__Exercise brief__
After locating the line with "Viewport: 1568px width, 662px" in the data that follows, return it and every later line exactly, up to and including the line with "Click the display name Kiran".

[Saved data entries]
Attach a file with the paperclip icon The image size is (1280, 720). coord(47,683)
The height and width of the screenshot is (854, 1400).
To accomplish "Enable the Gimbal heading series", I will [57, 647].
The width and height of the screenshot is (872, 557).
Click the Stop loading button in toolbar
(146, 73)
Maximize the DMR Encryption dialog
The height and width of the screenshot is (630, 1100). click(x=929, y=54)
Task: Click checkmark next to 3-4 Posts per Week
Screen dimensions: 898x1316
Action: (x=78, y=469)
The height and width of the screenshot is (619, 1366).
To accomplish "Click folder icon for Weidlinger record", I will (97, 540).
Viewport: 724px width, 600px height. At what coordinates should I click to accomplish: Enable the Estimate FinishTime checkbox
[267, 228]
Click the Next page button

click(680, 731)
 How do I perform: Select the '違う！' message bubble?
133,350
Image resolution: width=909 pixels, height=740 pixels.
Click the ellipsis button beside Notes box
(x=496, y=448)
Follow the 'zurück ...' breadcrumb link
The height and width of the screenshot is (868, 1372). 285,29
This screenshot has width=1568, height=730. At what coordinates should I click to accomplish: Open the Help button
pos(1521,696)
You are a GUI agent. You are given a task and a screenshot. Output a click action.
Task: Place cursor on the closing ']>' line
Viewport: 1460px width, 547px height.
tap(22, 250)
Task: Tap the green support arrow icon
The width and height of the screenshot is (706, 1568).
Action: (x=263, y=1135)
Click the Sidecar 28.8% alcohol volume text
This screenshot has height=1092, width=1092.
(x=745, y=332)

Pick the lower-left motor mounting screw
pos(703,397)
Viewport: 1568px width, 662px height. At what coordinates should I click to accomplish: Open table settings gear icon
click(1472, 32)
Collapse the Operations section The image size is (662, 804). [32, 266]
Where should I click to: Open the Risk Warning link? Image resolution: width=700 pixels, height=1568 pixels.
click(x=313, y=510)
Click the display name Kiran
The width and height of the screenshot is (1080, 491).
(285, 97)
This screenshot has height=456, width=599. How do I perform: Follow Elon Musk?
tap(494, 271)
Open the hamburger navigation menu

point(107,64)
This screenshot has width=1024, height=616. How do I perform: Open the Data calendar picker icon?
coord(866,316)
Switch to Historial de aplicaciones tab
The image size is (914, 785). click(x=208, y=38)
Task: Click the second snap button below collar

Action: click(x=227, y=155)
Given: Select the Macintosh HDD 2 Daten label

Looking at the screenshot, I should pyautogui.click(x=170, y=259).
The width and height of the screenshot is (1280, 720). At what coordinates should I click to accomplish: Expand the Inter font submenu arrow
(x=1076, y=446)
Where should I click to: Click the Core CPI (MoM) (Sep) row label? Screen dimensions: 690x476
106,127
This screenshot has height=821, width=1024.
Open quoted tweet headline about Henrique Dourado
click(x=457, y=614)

__Result of the exercise__
Viewport: 1568px width, 662px height. At what coordinates should I click to accomplish: Open table settings gear icon
click(1472, 32)
Collapse the Operations section The image size is (662, 804). [32, 266]
Where should I click to: Open the Risk Warning link? Image resolution: width=700 pixels, height=1568 pixels.
click(x=313, y=510)
Click the display name Kiran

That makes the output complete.